Anche in Serie C la situazione non è limpida: «Non si sanno che pesci pigliare in tutto il Paese, è molto importate che si diano una svegliata (i politici, ndr), perchè vengono pagati fior di milioni e devono tirare fuori i c….. Non dico che sia facile, ma sono lì per decidere nel bene e nel male, quindi si devono assumere le loro responsabilità». Il futuro prossimo dello sport non è limpido: «Per rispetto delle persone morte la chiuderei qua, ma non sta a me decidere. Ci sono tanti fattori da prendere in considerazioni, tra cui promozioni e retrocessioni. Ripeto, chi sta al comando deve fare delle scelte. Noi facciamo questo lavoro per tirare la fine del mese, non siamo pieni di soldi come chi gioca in Serie A. Non spacco il ferro, ma la situazione è pesante».
La stagione, purtroppo, è stata costellata d’infortuni: «È stata una merda. Sono caduto tante volte e mi sono sempre rialzato, poi è arrivato il virus. Ho tantissima voglia, non ho perso gli stimoli ed è una tortura.

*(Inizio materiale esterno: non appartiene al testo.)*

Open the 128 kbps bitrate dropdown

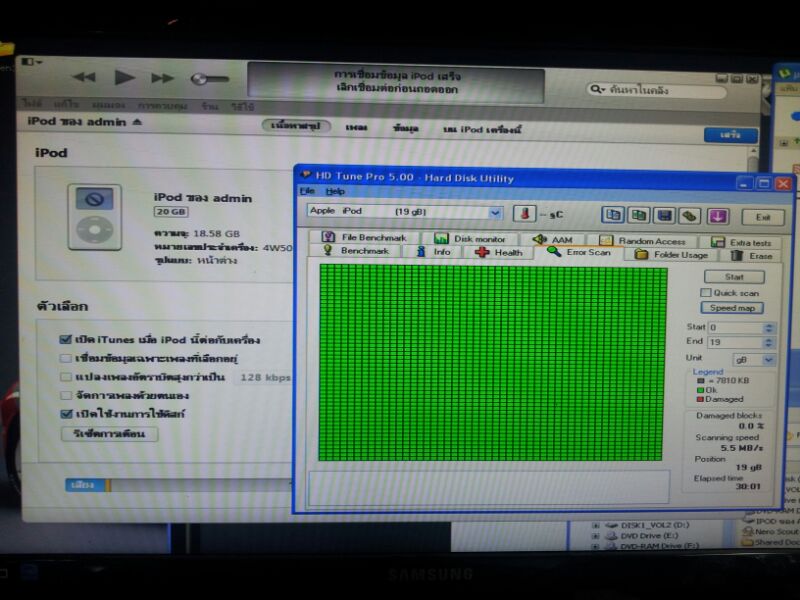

Mi alleno tutti i giorni, si rosica a stare fuori anche perchè voglio arrivare ai cento gol. Quanti ne mancano? Pochi, non vado oltre. Spero di riprendere in estate e salvare il salvabile, mi dispiace tanto perchè ho un gruppo di fratelli».
«Moleri mio erede? Lo spero con tutto il cuore»
Come fai a non chiedergli qualcosa sulla Calcio Lecco? «È una piazza così, speciale, in cui quello che spendi non corrisponde sempre a quello che ottieni. Prima di entrare in campo devi creare un gruppo, negli ultimi tempi si era trovata una “mezza quadra” rispetto al trambusto iniziale. È un campionato mai morto e giocare qui non è come farlo alla Giana Erminio dove le pressioni non sono paragonabili. Quando giocavo a Lecco potevo tirare da trentacinque metri e sperare di far gol, non ho mai provato delle sensazioni di quel tipo anche se mi sono trovato ovunque, dando tutto me stesso: mi auguro che si vivano dei momenti sereni, perchè mi emoziono a vedere le immagini sul giornale, nelle foto e nei video».
Gli ricordiamo di un vecchio Lecco 3-2 Seregno, in cui segnò due gol in un amen per una rimonta pazzesca: «È esattamente quello di cui parlavo, certe cose mi sono capitate solo lì. Ho i tifosi del Lecco sempre nel cuore». Nota a margine, dopo i doverosi ringraziamenti e un pensiero a chi non c’è più: che il “Torello” Marco Moleri possa essere il suo erede morale sembra chiaro a tutti. «Lo spero con tutto il cuore», ci dice. E c’è da credergli. Come sempre.